Sowohl Steuererstattungen als auch Steuernachforderungen sind seit jeher zu verzinsen. Der Staat will den Steuerpflichtigen damit nicht sanktionieren, sondern er will Gewinne, die der Bürger mit ihm zur Verfügung stehenden Steuermitteln erzielt hat bzw. hätte erzielen können, abschöpfen. Der Zinssatz beträgt nach der Abgabenordnung 0,5 Prozentpunkte je Kalendermonat, mithin 6 % per anno.
Das Bundesverfassungsgericht hat nun in einem aktuellen Urteil entschieden, dass diese Zinsberechnung für Verzinsungszeiträume ab dem 1. Januar 2014 verfassungswidrig ist. Zur Begründung führte das Gericht aus, dass aufgrund der langanhaltenden Niedrigzinsphase derartig hohe Zinsen am Markt nicht mehr erzielbar seien; insoweit ginge die Annahme des Gesetzgebers fehl, dass der Staat Gewinne des Bürgers abschöpfen könne.

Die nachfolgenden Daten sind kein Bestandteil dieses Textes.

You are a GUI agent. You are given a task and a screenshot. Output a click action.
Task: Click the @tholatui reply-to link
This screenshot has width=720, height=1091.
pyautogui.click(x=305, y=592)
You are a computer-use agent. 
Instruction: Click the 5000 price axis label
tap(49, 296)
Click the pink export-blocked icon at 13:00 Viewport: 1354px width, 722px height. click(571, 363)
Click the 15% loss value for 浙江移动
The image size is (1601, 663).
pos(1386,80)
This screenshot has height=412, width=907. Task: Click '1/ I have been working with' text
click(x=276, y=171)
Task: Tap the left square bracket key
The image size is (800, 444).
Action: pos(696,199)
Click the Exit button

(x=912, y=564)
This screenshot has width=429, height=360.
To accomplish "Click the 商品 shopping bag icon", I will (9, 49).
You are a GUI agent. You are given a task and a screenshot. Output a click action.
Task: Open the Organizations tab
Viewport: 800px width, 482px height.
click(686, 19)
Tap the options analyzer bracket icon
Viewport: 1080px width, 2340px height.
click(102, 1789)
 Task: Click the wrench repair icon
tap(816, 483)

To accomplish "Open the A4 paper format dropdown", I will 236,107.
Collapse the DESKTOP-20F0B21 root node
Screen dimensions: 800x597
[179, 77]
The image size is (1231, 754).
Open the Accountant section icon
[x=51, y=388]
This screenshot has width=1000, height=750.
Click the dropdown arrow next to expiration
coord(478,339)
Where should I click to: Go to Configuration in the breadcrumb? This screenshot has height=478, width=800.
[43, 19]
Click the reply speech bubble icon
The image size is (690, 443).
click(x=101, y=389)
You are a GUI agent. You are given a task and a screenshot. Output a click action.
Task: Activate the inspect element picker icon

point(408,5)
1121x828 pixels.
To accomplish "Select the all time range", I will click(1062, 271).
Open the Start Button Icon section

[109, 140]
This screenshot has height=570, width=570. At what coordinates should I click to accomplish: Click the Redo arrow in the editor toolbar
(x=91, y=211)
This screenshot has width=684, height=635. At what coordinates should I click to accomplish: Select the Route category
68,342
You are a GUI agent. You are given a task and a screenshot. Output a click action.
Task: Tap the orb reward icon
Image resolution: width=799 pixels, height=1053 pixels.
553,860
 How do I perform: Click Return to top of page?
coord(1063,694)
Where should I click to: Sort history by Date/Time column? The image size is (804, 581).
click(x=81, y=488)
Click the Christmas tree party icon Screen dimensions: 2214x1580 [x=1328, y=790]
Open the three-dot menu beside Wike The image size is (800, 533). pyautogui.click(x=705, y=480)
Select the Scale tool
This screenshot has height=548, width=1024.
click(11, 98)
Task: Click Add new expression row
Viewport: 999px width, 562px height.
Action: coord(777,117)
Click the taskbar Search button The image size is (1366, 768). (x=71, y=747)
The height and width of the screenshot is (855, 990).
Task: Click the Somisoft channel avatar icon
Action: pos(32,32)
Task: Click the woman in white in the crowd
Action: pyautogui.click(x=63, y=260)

Zugleich hat das Gericht die Anwendbarkeit der bestehenden Regelungen für den Zeitraum 1. Januar 2014 bis 31. Dezember 2018 festgestellt, sodass jedwede Verzinsungen nun ab dem 1. Januar 2019 neu zu berechnen sind. Hierbei hat es den Gesetzgeber verpflichtet, bis zum 31. Juli 2022 eine Neuregelung zu treffen, welche dann nicht in die Zukunft wirkt, sondern auch alle noch nicht bestandskräftigen Steuerfestsetzungen sowie alle Verzinsungszeiträume ab dem 1. Januar 2019 erfasst.
Soweit also Steuerfestsetzungsverfahren noch nicht rechtskräftig abgeschlossen sind, empfiehlt es sich im Hinblick auf Zinsen für Steuernachforderung, diese Verfahren offen zu halten. (EO)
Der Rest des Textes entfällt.